As POLITICO reported last week, the Commission was willing to propose a legal declaration that would toughen up non-binding language on the margins of the agreed 2035 car and van CO2 standards text into a loophole for e-fuels.
But that went down badly with Berlin, where Wissing’s car-friendly Free Democratic Party controls the transport ministry.
The FDP feels it has hit on a potent political issue by tapping into fears over the wrenching change that will accompany a transition to electric vehicles — something that will be a death knell for hundreds of companies specializing in components for combustion engines but which have no place in an EV world.
“The Commission’s proposal was worded so softly that not much could be made of it," said Bernd Reuther, the FDP’s transport policy spokesperson. "It was pushing things very far into the future. We don’t want such a wishy-washy compromise."
The Commission has little wiggle room to find a deal since the European Parliament has said it won’t reopen the final text agreed last year. There is very little time to act before the EU’s legislative calendar ends with next year’s European election.
"We can’t let ourselves be put under time pressure either, because it wasn’t us who left the matter open for months," Wissing said, arguing the Commission should have fixed the issue last summer.
Proposals to set up a working group to assess options for e-fuels and to agree to circle back and review the law in 2026, as is standard practice for EU legislation, weren’t acceptable either. "They fall short of what we need," said Wissing.
The FDP’s Reuther wants an entirely separate piece of legislation covering e-fuels that would override the fleet efficiency standards; but that would take time to draft and there’s no guarantee it would be approved by the Parliament and other countries anyway.
Czech minister Kupka said that engine-friendly ministers were confident a deal could be reached in the coming days with the Commission, including "a legally binding exemption in other ways, not with reopening the legislation.”
But France is not interested in changing a measure that was agreed over nearly two tortuous years of talks, finalized among EU countries during France’s European Council presidency last year, and only needs a formal stamp of approval from ministers to become law.
“Economically it is incoherent, industrially it is dangerous, it is not in our national interest, it is not in the interest of our national manufacturers and above all it is not in the interest of the planet,” Le Maire said of efforts to stall the plan.

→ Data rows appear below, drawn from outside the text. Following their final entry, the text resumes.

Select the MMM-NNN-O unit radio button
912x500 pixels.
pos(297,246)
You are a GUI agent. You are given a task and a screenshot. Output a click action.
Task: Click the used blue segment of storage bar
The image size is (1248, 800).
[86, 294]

The standoff aligns France with other countries backing the 2035 clean car target, such as Spain, Belgium, Sweden, Denmark, Ireland and the Netherlands.
The row undermines Europe’s claim to be a global leader in cutting greenhouse gas emissions, and also risks spilling into broader debates over the balance of power in continental politics.
“For the French, this situation also represents an opportunity,” said one diplomat from a country in favor of an engine ban. “The more they can contribute to the idea that Germany goes at it alone, the more it strengthens the view that the Germans are an unreliable partner in Europe.”
Rather than protecting legacy technology, Le Maire wants Europe’s automakers to rapidly make the switch to electric vehicles and has supported France’s massive state subsidy programs for EVs, as well as EU efforts to pour billions into creating a home-grown battery cell industry. Spain is making similar moves to back batteries.
For Le Maire, it’s more important to supercharge Europe’s shift to electric vehicles than to slow the pace of transition by creating uncertainty around 2035.
“We can’t say that there is a climate emergency — which is the case, which we all know in our cities, in our metropolises, which are still far too polluted — and then step back on the objective of switching to electric vehicles,” said Le Maire.